Now, uploading the palette and texture. I utilised something called DMA chains. Instead of transferring one big block of memory, starting from MADR and ending at MADR + QWC, our DMAC can be smart and do some heavy lifting for us.
I’ve simplified this code as best as I could. If it looks intimidating, you’d be right, it is.
// Tell the DMAC to send the next 7 QW in this packet to the VIF
DMATAG_CNT(q, 7, 0, 0, 0);
// Tell the VIF to send the next 8 QW to the GIF
PACK_VIFTAG(q, VIF_CMD_NOP, VIF_CMD_NOP, VIF_CMD_NOP, (VIF_CMD_DIRECT << 24) | 8);
// Tell the GIF that we will be 'blit'ing a texture
GIF_SET_TAG(4, 0, 0, 0, GIF_FLG_PACKED, 1)
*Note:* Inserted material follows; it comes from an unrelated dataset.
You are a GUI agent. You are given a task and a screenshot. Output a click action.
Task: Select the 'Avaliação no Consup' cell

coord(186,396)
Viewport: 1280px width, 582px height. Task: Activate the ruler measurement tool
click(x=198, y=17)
GS_SET_BITBLTBUF(0, 0, 0, g_clutptr >> 6, 1, GS_PSM_16)
GS_SET_TRXPOS(0, 0, 0, 0, 0)
GS_SET_TRXREG(16, 1)
// As soon as we set TRXDIR, the GIF treats the incoming data as a texture
GS_SET_TRXDIR(0)
// Tell the GIF that the next 2 QW will be in IMAGE format
GIF_SET_TAG(2, 0, 0, 0, GIF_FLG_IMAGE, 0)
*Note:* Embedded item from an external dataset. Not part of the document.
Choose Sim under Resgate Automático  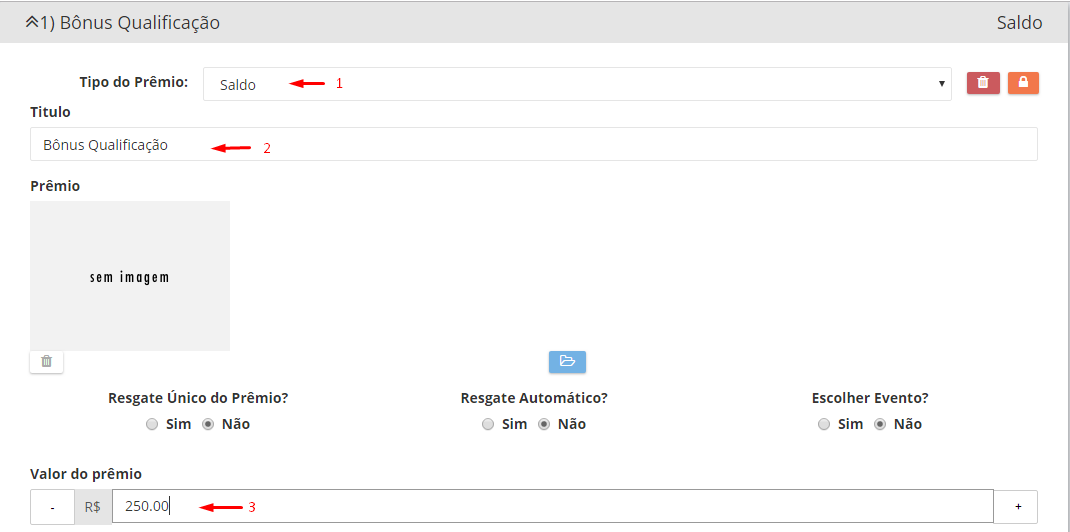click(488, 424)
// This is where things get interesting
// Instead of copying the data at flame_clut into this packet (which can be expensive in memory and execution time the larger your data is)
// The DMAC engine will start copying data (2 qw) from starting from flame_clut
// It's REFerencing to flame_clut
DMATAG_REF(q, 2, (uiptr)flame_clut, 0, 0, 0);
// I've excluded uploading the texture in this sample. It is essentially the same exact thing.
To rephrase; if your texture is a huge amount of QW, you can simply reference it instead of copying it all into your dma packet.
In another effort in explaining the DMAC chain, here is a diagram of what is hapening above.
Numbered is the data that gets sent to the GIF.
Kicking this is even easier.
- Flush the cache!
- Set DMAC channel 2 TADR to the start of the packet
- Set DMAC channel 2 CHCR to 0x104 to start the tag trasnfer
Or just use the dma lib and call
dma_channel_send_chain(DMA_CHANNEL_GIF, draw_packet, q - draw_packet, 0, 0);
Final Thoughts
If you’ve made it this far, thank you! I’m still trying to figure out how I want these posts to be written. I don’t want to write things nobody understands but I also want to keep it interesting without culling too many details.
If you’d like to play around with the code, it’s located on my GitHub here.
I’m happy to say the original iteration of the “VIF Flame” inspired Daniel Santos to implement it into their GTAV PS2 recreation. You can check out the demo on their youtube channel.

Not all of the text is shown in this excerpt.